July 25-28, 2017
(Instructor: Samir Abdelrahman and Andrew Redd)
Course Aim: is to describe the linkage between the conceptual and practice views of the integration between the machine learning and statistical techniques in predicting clinical outcomes.
Course Objectives are to:
- Understand the methodology of developing and validating the predictive models for clinical outcomes.
- Learn the main state-of-the-art machine learning and statistics techniques that are commonly used in literature predictive modeling
- Apply the methodology on different use cases.
- Practice these use cases using python/R on MIMIC as a publicly available dataset.
Initial Course Contents:
- Day 1: Introduction:
- Research Question: The audience might understand the difference among questions related to classification, prediction, and clustering.
- Data Quality Methods: They include some statistical basic methods and distributions that identify data noise, outliers, and missing data.
- Predictor Selection Methods: They include machine learning feature selection methods and hypothetical tests.
- Machine Learning Techniques: They primarily include:
- Classification: Like Rule-based, Tree-based, Function-based, Bayesian categories
- Clustering: K-means and Hierarchal Clustering
- Validation Methods and Metrics: They includes
- Cross validation and bootstrapping methods and how to validate clustering.
- Metrics: AUC, PPV, NPV, F-measure, purity (clustering), p-value and confidence interval.
- Result Interpretation:
- Threshold setting
- Black-Box versus interpretable machine learning techniques.

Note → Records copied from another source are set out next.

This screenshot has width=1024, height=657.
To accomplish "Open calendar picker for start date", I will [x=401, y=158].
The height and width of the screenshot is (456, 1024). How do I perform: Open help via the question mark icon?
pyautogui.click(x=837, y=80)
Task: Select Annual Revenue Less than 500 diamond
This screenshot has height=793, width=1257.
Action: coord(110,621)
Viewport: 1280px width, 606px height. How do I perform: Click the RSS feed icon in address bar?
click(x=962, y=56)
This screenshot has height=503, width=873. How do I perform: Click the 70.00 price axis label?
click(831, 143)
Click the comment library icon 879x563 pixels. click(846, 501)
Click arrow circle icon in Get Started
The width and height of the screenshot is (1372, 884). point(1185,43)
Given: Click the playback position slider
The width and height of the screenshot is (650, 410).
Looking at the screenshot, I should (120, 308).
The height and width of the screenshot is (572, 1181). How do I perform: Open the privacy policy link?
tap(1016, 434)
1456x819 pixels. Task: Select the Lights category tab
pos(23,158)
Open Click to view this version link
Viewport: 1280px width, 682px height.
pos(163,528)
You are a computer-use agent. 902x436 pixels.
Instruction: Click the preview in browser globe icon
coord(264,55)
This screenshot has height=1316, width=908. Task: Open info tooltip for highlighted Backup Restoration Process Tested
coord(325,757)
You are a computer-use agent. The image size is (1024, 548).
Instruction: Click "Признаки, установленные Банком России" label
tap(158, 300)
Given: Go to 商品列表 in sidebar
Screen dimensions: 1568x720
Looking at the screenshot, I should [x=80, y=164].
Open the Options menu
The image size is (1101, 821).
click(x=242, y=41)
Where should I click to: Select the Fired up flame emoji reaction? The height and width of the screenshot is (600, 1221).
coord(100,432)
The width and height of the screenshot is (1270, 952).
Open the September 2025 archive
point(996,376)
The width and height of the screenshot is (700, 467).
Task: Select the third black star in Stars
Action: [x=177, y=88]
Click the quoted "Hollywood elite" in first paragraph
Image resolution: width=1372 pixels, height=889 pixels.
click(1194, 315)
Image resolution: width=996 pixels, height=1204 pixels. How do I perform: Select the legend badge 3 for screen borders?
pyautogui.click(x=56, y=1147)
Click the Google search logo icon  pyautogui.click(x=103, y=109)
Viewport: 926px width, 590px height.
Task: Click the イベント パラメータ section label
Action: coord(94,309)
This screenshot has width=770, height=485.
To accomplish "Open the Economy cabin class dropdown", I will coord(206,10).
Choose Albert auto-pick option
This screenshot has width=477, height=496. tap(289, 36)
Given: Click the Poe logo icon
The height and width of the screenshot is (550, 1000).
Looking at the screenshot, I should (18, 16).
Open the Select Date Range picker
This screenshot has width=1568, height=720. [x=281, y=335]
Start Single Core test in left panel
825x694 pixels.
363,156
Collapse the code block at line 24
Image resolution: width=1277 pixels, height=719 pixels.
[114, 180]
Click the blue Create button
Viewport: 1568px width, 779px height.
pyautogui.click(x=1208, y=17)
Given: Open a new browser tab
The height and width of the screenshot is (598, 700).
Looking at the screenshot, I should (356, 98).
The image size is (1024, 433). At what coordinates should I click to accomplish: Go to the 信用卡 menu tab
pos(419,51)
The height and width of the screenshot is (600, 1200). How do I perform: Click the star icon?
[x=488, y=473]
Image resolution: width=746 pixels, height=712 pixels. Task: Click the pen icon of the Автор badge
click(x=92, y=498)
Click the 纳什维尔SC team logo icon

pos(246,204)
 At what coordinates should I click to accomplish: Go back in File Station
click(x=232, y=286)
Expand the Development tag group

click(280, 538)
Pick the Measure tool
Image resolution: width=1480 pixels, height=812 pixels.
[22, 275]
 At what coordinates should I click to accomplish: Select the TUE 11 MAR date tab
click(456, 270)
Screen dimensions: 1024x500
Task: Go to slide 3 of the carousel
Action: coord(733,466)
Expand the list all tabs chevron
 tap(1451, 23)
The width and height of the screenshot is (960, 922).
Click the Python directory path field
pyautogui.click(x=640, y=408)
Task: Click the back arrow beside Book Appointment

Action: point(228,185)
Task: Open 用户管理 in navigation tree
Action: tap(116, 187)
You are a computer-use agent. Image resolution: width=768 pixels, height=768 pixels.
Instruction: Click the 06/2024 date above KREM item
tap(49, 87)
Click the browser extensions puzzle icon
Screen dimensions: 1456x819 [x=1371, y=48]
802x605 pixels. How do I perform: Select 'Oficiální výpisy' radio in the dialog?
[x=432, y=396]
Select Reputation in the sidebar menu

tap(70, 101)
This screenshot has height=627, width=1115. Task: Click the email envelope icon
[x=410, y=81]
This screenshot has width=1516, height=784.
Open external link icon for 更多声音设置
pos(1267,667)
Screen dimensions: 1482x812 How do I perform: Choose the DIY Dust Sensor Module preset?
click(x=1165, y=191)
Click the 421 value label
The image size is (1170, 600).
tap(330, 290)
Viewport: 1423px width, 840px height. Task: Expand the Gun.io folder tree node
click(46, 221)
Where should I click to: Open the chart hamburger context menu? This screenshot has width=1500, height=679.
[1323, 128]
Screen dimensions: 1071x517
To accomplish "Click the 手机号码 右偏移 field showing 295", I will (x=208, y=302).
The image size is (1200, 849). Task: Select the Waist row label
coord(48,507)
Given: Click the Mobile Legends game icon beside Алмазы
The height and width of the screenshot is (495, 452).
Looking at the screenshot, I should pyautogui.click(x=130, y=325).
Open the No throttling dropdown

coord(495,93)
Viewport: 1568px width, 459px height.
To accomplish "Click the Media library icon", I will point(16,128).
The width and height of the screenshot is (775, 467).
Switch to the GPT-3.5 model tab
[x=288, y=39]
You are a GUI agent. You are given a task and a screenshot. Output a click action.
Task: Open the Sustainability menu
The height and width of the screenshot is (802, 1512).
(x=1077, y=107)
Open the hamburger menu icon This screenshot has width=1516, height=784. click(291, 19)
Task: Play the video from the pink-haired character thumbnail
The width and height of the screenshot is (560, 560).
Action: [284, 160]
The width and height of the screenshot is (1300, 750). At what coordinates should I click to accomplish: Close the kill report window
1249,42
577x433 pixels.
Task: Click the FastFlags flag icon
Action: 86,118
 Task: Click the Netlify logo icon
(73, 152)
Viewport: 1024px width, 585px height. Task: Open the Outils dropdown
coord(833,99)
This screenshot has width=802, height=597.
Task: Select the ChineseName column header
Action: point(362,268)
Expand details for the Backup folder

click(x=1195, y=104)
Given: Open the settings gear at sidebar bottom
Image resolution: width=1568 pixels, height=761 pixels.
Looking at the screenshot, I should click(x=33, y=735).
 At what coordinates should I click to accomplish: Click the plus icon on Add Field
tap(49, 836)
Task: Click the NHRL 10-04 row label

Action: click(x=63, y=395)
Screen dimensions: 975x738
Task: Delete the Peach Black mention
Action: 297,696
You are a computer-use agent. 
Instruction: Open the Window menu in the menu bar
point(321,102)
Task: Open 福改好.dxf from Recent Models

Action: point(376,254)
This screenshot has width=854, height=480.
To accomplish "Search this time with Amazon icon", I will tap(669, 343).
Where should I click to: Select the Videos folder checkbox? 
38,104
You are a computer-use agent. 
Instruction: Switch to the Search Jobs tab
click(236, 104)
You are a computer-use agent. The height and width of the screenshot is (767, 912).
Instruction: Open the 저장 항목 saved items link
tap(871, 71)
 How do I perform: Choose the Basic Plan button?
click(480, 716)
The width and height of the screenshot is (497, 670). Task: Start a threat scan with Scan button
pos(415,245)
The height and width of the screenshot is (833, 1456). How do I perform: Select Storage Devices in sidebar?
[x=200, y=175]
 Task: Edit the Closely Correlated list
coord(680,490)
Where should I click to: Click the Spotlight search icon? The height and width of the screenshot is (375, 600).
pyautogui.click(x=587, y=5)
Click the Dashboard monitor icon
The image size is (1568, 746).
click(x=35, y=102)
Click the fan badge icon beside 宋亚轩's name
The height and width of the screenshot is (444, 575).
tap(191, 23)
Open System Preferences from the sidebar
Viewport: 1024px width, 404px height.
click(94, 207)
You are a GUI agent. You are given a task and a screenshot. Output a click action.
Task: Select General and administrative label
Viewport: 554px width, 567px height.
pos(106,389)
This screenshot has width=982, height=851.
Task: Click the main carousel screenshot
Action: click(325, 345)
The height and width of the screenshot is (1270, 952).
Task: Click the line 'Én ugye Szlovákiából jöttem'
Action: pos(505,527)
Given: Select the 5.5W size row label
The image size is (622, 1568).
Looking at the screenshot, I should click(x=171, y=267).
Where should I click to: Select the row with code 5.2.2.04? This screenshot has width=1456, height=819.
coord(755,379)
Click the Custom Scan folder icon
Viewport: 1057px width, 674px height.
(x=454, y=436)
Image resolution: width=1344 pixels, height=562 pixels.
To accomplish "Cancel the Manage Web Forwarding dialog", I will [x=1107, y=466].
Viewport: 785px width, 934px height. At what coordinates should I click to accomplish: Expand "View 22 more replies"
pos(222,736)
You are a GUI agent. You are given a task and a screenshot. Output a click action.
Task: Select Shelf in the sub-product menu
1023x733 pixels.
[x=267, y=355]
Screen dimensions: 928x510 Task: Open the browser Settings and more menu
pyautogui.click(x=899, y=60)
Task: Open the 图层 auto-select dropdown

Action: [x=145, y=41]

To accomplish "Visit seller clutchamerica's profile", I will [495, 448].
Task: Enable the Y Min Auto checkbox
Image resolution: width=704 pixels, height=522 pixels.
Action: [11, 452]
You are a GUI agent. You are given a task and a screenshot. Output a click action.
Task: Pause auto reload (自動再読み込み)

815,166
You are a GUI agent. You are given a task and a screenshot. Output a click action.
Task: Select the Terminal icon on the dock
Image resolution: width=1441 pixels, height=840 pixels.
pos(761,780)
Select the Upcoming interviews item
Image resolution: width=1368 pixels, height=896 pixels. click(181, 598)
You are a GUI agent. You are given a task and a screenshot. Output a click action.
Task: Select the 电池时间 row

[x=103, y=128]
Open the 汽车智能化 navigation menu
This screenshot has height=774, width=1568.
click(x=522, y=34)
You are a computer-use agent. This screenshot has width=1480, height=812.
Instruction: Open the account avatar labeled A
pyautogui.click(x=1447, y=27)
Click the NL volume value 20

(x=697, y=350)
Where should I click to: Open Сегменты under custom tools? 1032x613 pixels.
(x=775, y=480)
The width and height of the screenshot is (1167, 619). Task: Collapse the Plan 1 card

- Day 2 and 3: Use Cases: [Apply individual techniques from the above]
- Disease Diagnosis
- Clustering symptoms and comorbidities
- Day 4: Combining Modeling Techniques: [Apply combining approaches for the above]
- Super Learner
- Bagging and Boosting
- Voting and Stacking
- Meta Classification: Classifier that uses another classifier.
- We will work on binary outcomes for classification.
- No Time or longitudinal analysis.
- For each use case, we will present and describe the predictive modeling literature overview and select to use the most outperformers (if any).
- Based on 3 and further discussion, we will continue refining the course materials.